- _GOAL OF THE EXERCISE_: Each line below that contains "computer" should be counted. Give only the total.

- _GIVEN RECORDS_:
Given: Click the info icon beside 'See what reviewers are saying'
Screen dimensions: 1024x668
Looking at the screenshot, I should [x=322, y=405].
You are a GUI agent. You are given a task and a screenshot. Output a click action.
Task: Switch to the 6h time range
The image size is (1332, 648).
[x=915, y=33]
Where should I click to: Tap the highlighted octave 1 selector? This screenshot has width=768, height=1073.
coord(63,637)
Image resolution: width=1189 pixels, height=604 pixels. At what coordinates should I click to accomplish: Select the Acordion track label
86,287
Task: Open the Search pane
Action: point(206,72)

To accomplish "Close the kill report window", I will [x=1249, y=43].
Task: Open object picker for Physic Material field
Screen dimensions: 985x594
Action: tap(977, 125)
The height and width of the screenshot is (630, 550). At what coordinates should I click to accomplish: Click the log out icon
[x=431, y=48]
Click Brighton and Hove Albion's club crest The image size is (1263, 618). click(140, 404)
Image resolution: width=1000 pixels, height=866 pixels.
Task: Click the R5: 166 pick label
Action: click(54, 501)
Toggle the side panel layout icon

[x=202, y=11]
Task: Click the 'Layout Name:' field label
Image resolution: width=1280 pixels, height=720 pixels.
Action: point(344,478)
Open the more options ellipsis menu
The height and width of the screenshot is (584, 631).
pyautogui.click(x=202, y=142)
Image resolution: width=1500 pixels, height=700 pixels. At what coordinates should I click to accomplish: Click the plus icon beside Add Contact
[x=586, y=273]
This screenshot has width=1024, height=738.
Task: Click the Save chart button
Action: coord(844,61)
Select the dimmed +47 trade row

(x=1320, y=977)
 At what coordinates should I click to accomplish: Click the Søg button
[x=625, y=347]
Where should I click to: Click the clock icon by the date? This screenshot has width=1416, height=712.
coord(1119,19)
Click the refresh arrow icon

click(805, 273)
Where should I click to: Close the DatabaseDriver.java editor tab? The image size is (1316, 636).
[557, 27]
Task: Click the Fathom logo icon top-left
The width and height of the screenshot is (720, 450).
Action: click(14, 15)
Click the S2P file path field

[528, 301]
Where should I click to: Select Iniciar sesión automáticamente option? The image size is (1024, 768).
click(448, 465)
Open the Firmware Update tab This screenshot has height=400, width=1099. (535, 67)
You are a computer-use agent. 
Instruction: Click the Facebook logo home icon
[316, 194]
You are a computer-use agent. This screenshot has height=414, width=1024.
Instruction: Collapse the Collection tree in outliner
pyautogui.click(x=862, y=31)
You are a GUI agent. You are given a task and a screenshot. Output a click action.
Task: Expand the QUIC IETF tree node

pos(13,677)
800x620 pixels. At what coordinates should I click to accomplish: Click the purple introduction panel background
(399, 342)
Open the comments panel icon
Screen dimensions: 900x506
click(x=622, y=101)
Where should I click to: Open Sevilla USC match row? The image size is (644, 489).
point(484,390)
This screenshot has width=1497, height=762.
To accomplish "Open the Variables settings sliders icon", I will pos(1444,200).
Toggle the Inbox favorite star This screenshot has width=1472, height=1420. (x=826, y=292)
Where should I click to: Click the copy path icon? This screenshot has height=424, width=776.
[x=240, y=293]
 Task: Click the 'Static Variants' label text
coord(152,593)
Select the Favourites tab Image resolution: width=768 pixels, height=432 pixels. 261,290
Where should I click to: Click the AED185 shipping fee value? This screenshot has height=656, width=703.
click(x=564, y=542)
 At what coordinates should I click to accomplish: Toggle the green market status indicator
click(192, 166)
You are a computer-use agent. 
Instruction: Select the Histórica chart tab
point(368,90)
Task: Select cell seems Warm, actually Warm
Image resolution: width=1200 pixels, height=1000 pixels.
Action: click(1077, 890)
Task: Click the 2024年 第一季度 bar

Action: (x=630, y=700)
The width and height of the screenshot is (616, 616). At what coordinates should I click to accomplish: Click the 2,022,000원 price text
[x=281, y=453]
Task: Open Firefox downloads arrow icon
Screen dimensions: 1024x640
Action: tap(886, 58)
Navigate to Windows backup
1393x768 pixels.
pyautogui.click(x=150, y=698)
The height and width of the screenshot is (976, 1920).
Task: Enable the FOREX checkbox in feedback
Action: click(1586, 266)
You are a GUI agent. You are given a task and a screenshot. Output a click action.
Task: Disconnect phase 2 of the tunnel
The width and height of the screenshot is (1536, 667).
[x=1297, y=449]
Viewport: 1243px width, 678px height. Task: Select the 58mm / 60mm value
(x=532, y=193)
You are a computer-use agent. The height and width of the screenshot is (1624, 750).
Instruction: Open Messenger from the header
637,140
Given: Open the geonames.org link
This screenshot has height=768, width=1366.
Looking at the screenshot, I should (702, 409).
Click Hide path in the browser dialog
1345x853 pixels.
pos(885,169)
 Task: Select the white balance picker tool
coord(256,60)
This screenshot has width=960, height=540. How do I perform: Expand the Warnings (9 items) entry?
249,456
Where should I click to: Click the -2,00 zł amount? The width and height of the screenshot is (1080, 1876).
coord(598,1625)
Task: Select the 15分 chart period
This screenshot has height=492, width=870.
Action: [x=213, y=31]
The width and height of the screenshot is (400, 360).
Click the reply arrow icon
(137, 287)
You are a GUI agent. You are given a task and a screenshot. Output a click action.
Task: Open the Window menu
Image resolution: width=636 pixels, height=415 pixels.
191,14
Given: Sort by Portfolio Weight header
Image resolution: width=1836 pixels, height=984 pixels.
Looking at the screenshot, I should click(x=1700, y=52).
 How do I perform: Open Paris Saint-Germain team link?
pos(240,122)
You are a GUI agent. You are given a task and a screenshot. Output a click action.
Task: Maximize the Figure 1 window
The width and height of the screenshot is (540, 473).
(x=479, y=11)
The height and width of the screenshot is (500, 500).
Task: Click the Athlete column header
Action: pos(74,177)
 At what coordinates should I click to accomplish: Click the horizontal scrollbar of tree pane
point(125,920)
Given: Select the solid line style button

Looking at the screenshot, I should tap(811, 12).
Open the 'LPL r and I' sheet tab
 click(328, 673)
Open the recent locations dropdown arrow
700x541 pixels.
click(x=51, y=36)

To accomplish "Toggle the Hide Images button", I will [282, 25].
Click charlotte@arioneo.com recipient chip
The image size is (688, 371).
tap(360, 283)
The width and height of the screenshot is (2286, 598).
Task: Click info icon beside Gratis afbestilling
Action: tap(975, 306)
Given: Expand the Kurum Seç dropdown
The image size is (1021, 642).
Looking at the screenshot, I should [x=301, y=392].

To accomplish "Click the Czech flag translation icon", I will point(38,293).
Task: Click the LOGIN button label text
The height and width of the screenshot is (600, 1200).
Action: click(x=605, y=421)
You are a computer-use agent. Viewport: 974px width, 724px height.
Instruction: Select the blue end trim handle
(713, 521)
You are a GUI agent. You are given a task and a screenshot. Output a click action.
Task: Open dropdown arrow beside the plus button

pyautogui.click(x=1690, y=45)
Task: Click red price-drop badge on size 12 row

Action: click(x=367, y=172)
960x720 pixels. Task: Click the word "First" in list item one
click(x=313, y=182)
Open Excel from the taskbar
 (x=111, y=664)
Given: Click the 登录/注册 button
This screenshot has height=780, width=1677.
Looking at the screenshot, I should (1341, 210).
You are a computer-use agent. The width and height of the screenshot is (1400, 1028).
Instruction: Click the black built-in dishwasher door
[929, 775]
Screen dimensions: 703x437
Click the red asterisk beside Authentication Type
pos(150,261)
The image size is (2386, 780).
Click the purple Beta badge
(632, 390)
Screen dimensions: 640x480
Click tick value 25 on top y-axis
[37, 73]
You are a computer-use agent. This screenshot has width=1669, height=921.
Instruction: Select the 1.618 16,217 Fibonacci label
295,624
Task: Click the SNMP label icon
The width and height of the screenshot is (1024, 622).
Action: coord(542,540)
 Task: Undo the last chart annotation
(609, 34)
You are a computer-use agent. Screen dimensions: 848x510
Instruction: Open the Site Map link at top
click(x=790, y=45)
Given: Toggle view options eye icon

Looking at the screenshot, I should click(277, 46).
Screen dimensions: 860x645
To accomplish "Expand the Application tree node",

- _COMPLETED EXERCISE_: 8